Description
This hearty 1-Pot Everyday Lentil Soup is a wholesome, comforting dish packed with vegetables, lentils, and fresh herbs. Perfect for an easy weeknight meal, it combines sautéed aromatics, tender baby potatoes, and nutrient-rich lentils simmered in vegetable broth. Finished with sturdy greens and a sprinkle of fresh parsley, this soup is both nutritious and versatile, serving beautifully alongside rice, cauliflower rice, or your favorite flatbread.
Ingredients
Soup Base
- 2 Tbsp water (or substitute oil such as avocado or coconut oil)
- 2 cloves garlic, minced (or substitute 2 Tbsp garlic-infused oil)
- 2 small shallots, diced (optional; or 1/2 white onion)
- 4 large carrots, thinly sliced
- 4 stalks celery, thinly sliced
- 1/4 tsp sea salt, divided
- 1/4 tsp black pepper, divided
Main Ingredients
- 3 cups yellow or red baby potatoes, roughly chopped into bite-size pieces
- 4 cups vegetable broth (plus more as needed)
- 2-3 sprigs fresh rosemary or thyme (or a mixture of both)
- 1 cup uncooked green or brown lentils, thoroughly rinsed and drained
- 2 cups chopped sturdy greens such as kale or collard greens
Optional Garnishes and Sides
- Fresh parsley, chopped
- Brown rice, white rice, or cauliflower rice
- Garlic & Herb flatbread
- Spelt dinner rolls
Instructions
- Heat the pot: Place a large pot over medium heat. Once hot, add 2 Tbsp water or oil, minced garlic, diced shallots or onion (if using), sliced carrots, and sliced celery. Season lightly with a pinch of salt and pepper. Stir to combine all ingredients.
- Sauté vegetables: Cook the vegetables for 4-5 minutes, stirring occasionally, until they become slightly tender and golden brown. Be cautious not to burn the garlic by reducing heat if necessary.
- Add potatoes: Add the chopped baby potatoes to the pot, season with another pinch of salt and pepper, and stir. Let the potatoes cook with the vegetables for about 2 more minutes.

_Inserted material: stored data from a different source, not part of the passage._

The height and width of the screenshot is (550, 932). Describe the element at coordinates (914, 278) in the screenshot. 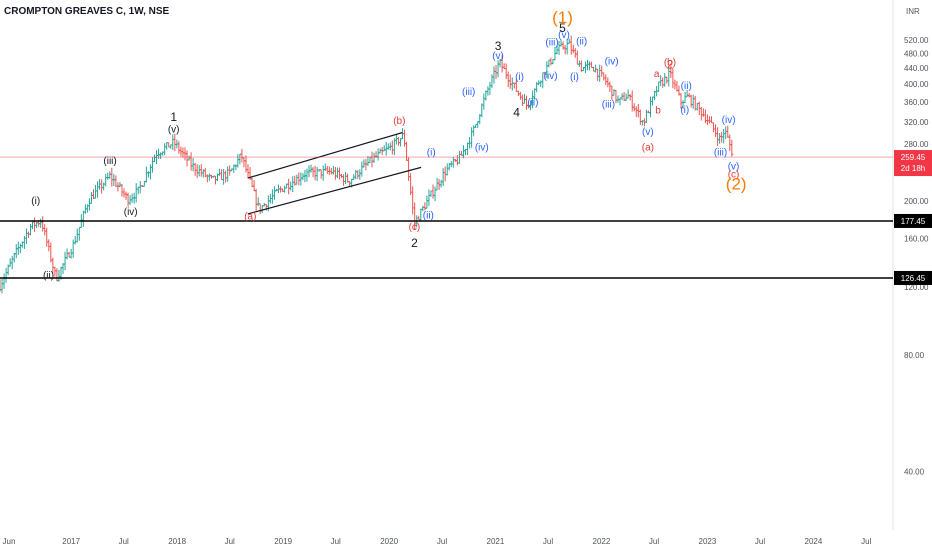

I see `support-price-label: 126.45` at that location.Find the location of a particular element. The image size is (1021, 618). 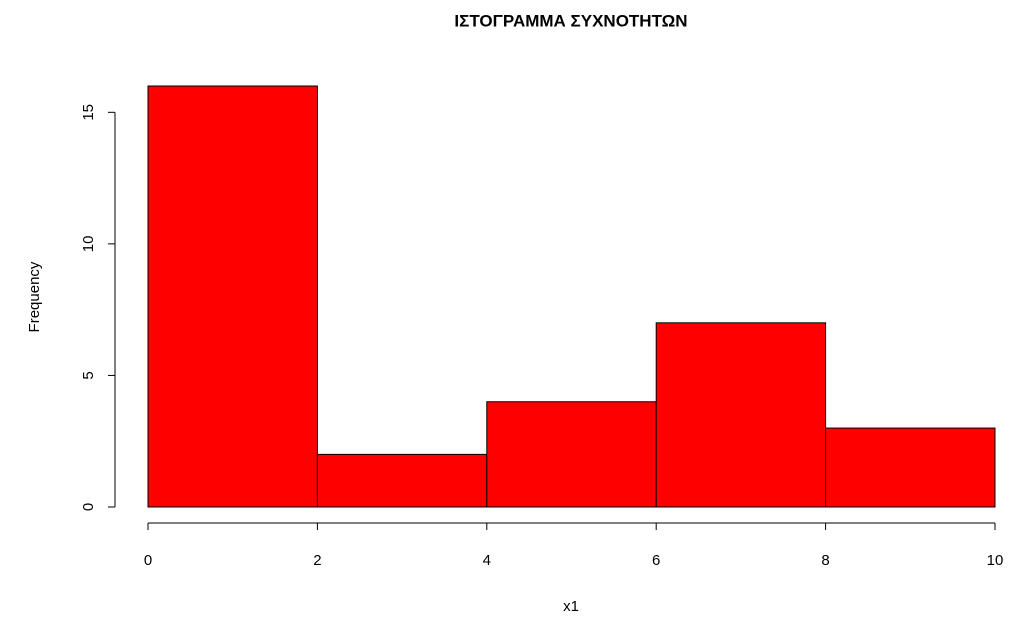

y-axis-label: Frequency is located at coordinates (34, 296).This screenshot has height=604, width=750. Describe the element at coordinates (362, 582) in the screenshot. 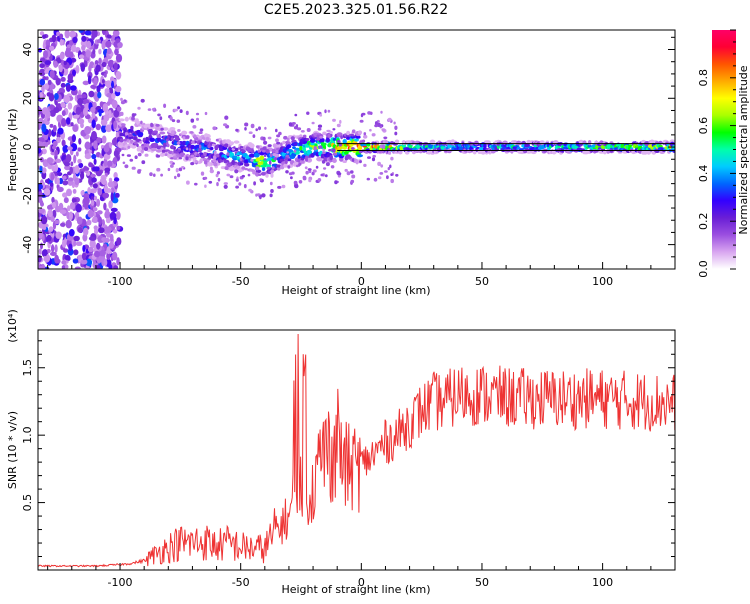

I see `x-tick-label: 0` at that location.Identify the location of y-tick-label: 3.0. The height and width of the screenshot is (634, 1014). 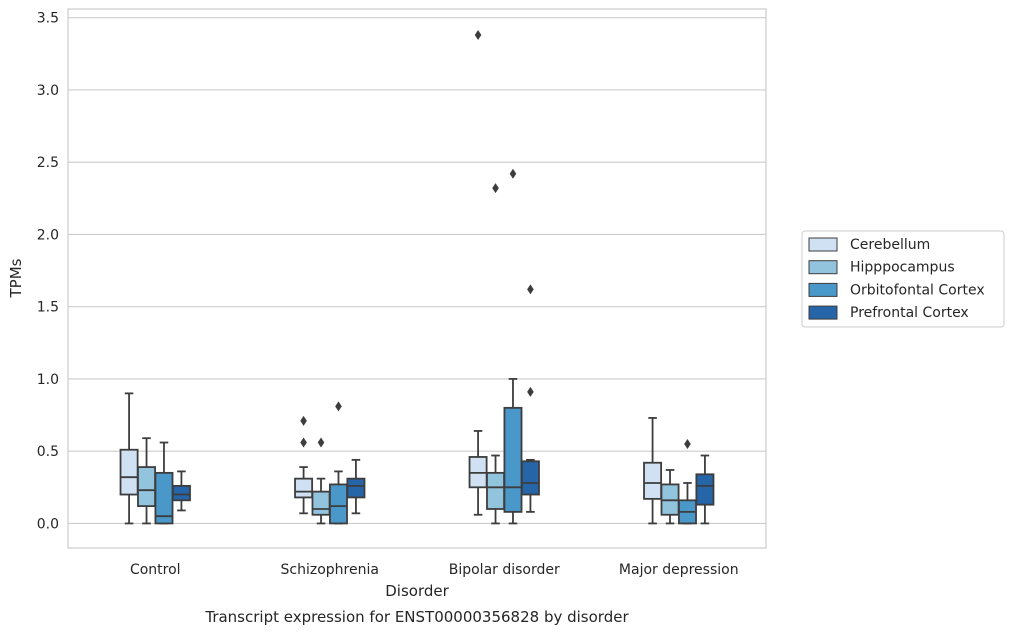
(48, 91).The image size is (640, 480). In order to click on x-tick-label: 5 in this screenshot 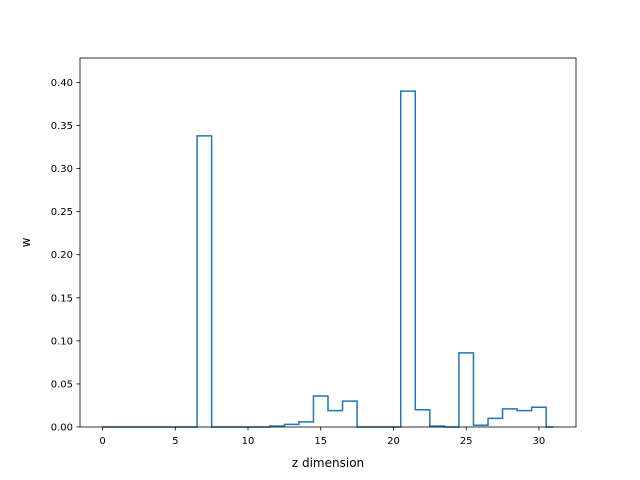, I will do `click(175, 442)`.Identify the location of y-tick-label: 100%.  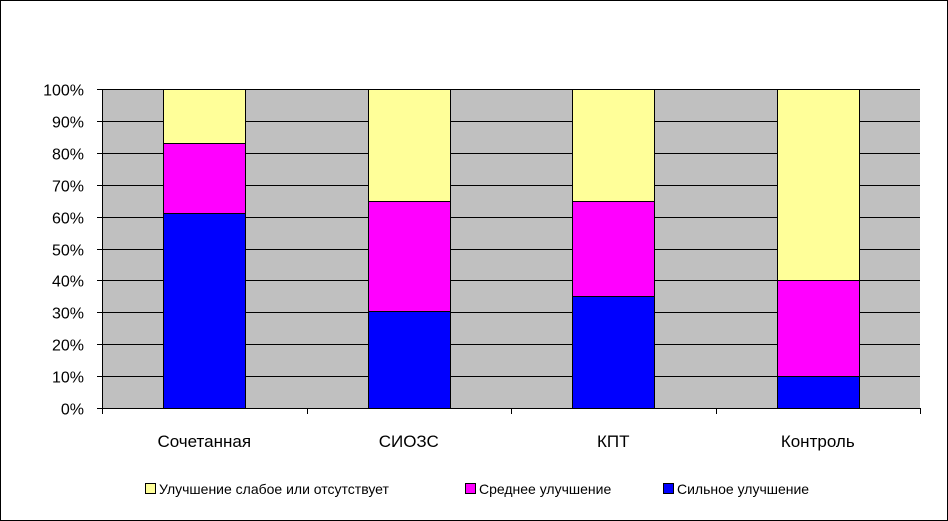
(64, 92).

- Simmer with broth and herbs: Pour in the 4 cups of vegetable broth and add the rosemary and/or thyme sprigs. Increase heat to medium-high and bring the mixture to a rolling simmer. Add rinsed lentils and stir well. Once the soup returns to a simmer, reduce heat to low and let it simmer uncovered for 15-20 minutes until both lentils and potatoes are tender.

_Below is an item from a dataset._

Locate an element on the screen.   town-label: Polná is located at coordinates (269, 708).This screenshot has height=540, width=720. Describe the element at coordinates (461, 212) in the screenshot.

- Wilt the greens: Stir in the chopped sturdy greens, cover the pot, and cook for an additional 3-4 minutes until the greens are wilted. Taste the soup and adjust seasoning by adding more salt, pepper, herbs, or vegetable broth if needed to reach your preferred consistency and flavor.

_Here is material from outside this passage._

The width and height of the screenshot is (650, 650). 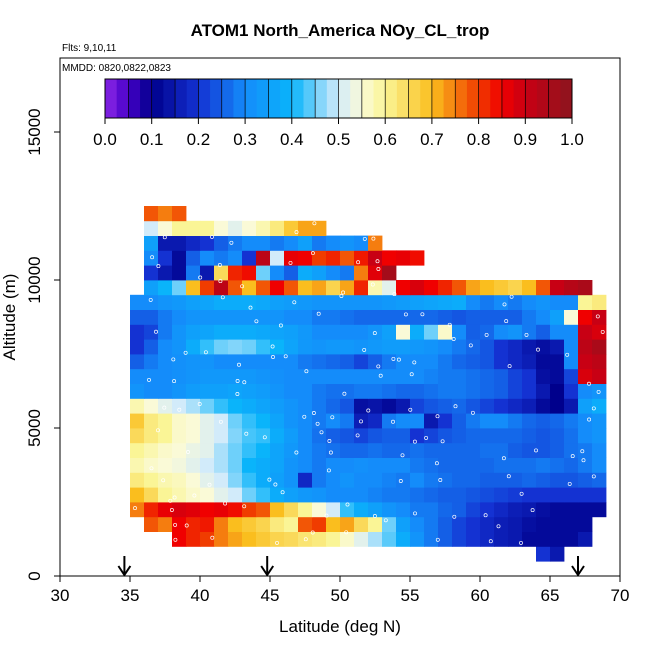 What do you see at coordinates (124, 571) in the screenshot?
I see `arrow-head` at bounding box center [124, 571].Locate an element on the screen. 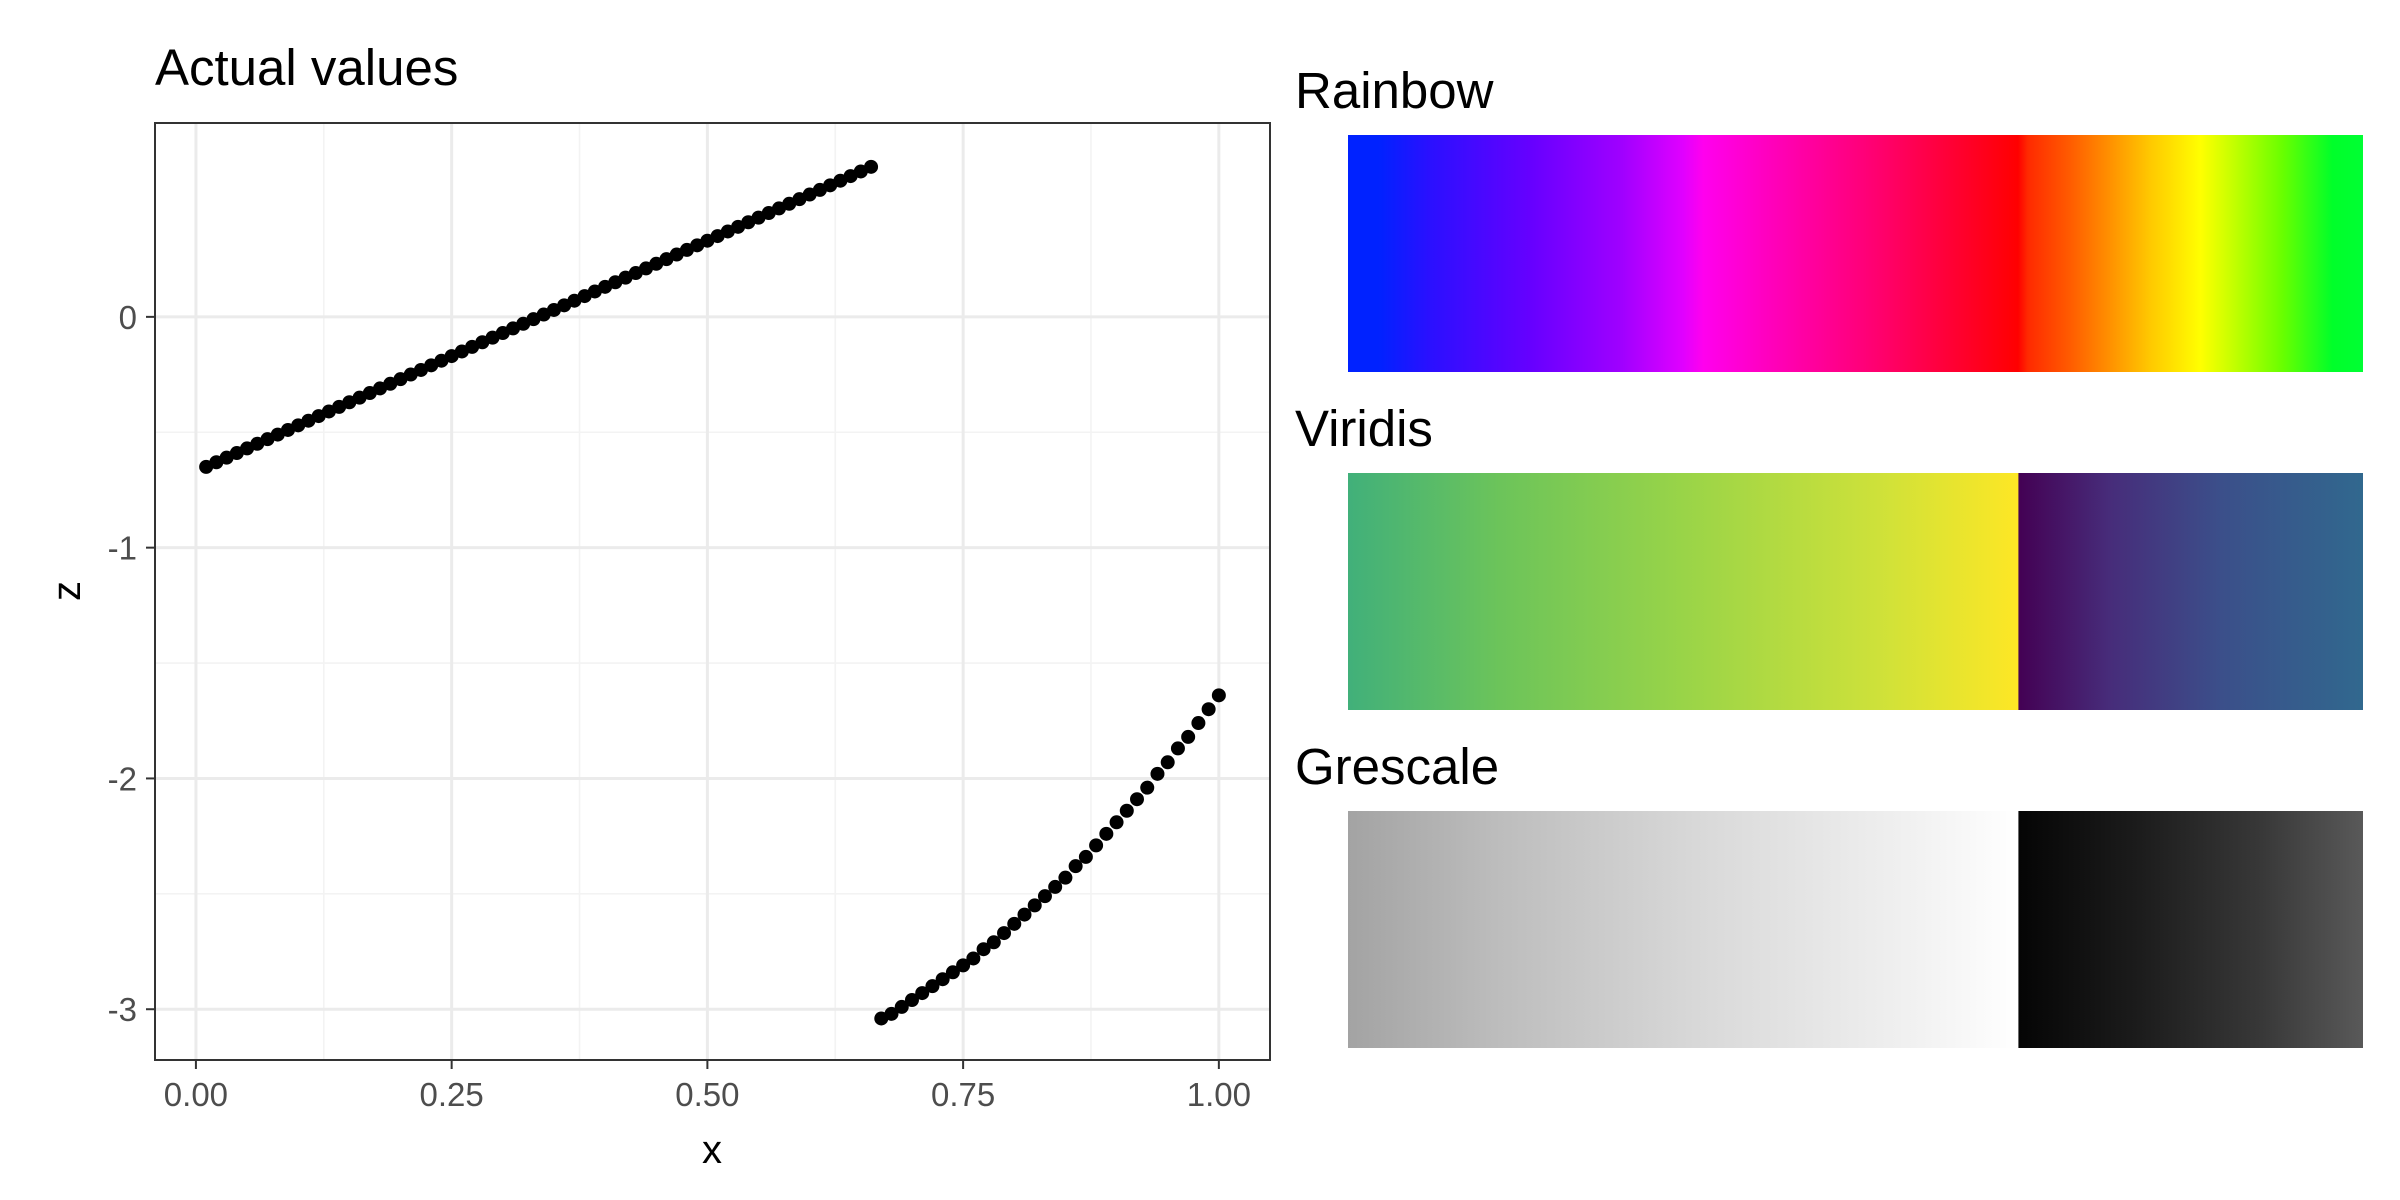  x-tick-label: 0.25 is located at coordinates (452, 1094).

- Serve and garnish: Enjoy the soup on its own or serve with your choice of brown rice, white rice, cauliflower rice, garlic & herb flatbread, or spelt dinner rolls. Garnish with fresh parsley for added color and freshness if desired.
- Store leftovers: Refrigerate any leftover soup in a covered container for up to 5 days, or freeze for up to 1 month. Reheat on the stovetop, adding extra vegetable broth as needed to rehydrate the soup before serving.
Notes
- You can substitute water with oils like avocado or coconut oil for a richer flavor.
- The garlic-infused oil can be used instead of fresh garlic for a milder garlic flavor.
- Use either green or brown lentils, but avoid red lentils as they may overcook faster and become mushy.
- Baby potatoes work best as they cook evenly and quickly; regular potatoes can be chopped smaller to ensure tenderness.
- Adjust herb quantities to taste; rosemary or thyme pairs well with lentils and root vegetables.
- Add more vegetable broth to thin the soup if it becomes too thick during cooking or reheating.
- This soup freezes well; make in larger batches for meal prep.
- For vegan or vegetarian diets, ensure vegetable broth is free from animal products.